On realizing my favourite characters are twenty…
Someone asked a very good question on the NaNoWriMo Facebook page: How old are your favourite original characters? I blinked and then had to do math. Math! And man, did I feel strange afterwards. My favourites are twenty-years old. You read that right. Twenty. My first short stories with them were written when I was eleven. I am now thirty-one.
I then did some even more scary math because people then wanted to know how long I’d been writing. The first stories my mom has saved are from kindergarten, though I apparently was writing stories a bit before that first saved one. This means I’ve been writing stories for twenty-five to twenty-six years at least and novels for nineteen. Readers-mine, I feel old.

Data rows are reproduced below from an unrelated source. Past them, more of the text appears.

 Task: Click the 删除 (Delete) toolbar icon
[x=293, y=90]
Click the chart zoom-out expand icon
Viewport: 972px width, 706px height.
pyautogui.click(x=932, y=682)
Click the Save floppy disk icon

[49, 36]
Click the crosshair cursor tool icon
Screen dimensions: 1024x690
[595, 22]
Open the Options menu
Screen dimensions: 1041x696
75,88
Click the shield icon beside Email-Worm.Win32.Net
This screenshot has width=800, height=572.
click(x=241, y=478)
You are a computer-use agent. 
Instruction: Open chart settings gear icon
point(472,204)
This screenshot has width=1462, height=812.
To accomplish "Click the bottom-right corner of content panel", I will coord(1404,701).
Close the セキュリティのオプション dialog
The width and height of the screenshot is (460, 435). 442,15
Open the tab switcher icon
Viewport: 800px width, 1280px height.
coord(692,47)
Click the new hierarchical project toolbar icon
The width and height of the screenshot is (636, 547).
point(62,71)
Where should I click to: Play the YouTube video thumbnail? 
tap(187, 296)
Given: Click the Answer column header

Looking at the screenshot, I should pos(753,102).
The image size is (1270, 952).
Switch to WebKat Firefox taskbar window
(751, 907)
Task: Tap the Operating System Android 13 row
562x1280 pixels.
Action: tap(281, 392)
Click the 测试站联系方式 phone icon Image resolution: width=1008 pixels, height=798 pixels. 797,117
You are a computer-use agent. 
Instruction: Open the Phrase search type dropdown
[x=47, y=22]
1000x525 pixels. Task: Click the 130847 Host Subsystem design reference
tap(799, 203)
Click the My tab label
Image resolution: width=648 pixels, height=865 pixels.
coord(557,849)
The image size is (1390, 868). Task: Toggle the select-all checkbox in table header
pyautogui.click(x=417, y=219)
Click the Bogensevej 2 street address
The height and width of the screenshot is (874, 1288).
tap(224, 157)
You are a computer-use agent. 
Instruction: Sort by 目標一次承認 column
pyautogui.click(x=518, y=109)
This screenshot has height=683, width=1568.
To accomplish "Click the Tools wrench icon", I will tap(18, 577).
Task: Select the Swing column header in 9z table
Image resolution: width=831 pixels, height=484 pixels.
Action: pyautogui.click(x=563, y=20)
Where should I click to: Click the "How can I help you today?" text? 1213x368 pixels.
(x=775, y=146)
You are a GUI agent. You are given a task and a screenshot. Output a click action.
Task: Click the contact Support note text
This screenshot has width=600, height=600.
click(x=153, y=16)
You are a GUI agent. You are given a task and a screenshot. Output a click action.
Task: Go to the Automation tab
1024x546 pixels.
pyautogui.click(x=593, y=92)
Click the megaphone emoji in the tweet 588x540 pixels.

Here’s the thing about characters you write for twenty years… They are family. They are a very real part of my psyche. They are bits and pieces of my personality, other people’s personalities, and have completely their own personalities. Their voices are unique in my head. They are individuals. I can tell you more details about them than I can for many of my friends and extended family members. I can describe them in such detail that I’m almost afraid to ask an artist to create them, but I’m also curious to see what artists would create. Certainly a police sketch artist would be rather confused by the fact that I can describe non-human, fictional characters more clearly than I can many people that I’ve known for years.
I suppose, in some way, it’s an accomplishment. Many people write a character and then are done. Others, only write characters from other people’s work. I’ve always written my own people and for the last twenty years, the world of Four Corners has been growing and expanding. I have more detail about the world and the people. I have two different timelines, eight major races, a pantheon of fifty-nine different gods and goddesses, over one hundred islands, a cast of several hundred major and minor characters, and seven books that take place in two different worlds. Yes, I have other books and other series that I’m working on at the same time, but at this point, I just need to be done editing like a crazy person and actually get this stuff out. It is time for me to stop with alpha and beta readers, get it where I want it to be, and then get it to an agent.
On this, the twentieth anniversary of my first solid set of characters, I have determined that I need to set myself weekly goals and have people/a person to keep me accountable. I am going to create a calendar and actually work my way through it. Anyone out there feel like being my weekly check-in person?